Saved data entries:
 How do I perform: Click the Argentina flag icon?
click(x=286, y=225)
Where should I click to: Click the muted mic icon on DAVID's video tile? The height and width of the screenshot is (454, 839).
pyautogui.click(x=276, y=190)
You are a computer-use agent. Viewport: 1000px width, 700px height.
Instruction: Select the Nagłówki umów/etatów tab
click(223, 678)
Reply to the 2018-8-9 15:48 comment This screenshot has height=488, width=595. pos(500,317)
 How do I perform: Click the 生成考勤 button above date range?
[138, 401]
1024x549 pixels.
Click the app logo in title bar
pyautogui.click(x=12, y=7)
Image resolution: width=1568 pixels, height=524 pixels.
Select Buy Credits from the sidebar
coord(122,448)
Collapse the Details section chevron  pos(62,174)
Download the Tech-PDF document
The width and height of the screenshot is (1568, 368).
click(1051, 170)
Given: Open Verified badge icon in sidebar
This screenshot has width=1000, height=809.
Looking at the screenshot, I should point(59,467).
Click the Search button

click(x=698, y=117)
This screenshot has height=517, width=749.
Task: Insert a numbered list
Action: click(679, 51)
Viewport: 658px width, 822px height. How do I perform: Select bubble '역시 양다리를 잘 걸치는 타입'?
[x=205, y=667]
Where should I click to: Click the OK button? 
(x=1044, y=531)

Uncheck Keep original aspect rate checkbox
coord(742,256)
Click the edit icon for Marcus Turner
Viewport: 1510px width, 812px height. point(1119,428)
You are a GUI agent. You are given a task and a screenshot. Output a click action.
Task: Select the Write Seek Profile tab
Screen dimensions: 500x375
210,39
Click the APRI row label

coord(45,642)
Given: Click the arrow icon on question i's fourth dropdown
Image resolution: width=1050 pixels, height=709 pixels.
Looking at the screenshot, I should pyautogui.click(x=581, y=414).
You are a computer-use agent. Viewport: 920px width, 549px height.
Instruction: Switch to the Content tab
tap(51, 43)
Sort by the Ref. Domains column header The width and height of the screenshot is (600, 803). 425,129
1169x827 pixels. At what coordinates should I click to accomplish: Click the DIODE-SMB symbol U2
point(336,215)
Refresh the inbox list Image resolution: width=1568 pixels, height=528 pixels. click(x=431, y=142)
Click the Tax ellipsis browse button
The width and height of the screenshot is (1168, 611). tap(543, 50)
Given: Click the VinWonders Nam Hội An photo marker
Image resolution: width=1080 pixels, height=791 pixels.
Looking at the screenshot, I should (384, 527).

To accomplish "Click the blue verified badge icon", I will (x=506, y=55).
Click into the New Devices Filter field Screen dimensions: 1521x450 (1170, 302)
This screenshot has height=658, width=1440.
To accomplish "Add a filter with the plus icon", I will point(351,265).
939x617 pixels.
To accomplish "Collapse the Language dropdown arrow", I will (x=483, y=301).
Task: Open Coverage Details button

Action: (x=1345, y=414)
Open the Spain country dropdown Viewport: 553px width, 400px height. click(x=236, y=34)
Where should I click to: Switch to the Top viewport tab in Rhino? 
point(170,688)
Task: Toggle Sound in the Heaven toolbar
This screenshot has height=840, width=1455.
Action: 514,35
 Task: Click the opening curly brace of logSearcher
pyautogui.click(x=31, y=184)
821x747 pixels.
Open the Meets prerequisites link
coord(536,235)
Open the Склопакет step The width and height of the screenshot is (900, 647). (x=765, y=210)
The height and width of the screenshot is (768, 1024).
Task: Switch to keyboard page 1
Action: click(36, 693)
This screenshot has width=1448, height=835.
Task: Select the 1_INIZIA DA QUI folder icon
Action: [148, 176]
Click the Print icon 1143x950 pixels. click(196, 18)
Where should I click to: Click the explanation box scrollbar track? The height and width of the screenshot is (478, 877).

-- WHAT THE TASK REQUIRES --
Exactly the lines from the one containing "Where should I click to: Switch" through the end of the records above are to be printed, and no others.

-- TASK RESULT --
Where should I click to: Switch to the Top viewport tab in Rhino? 
point(170,688)
Task: Toggle Sound in the Heaven toolbar
This screenshot has height=840, width=1455.
Action: 514,35
 Task: Click the opening curly brace of logSearcher
pyautogui.click(x=31, y=184)
821x747 pixels.
Open the Meets prerequisites link
coord(536,235)
Open the Склопакет step The width and height of the screenshot is (900, 647). (x=765, y=210)
The height and width of the screenshot is (768, 1024).
Task: Switch to keyboard page 1
Action: click(36, 693)
This screenshot has width=1448, height=835.
Task: Select the 1_INIZIA DA QUI folder icon
Action: [148, 176]
Click the Print icon 1143x950 pixels. click(196, 18)
Where should I click to: Click the explanation box scrollbar track? The height and width of the screenshot is (478, 877).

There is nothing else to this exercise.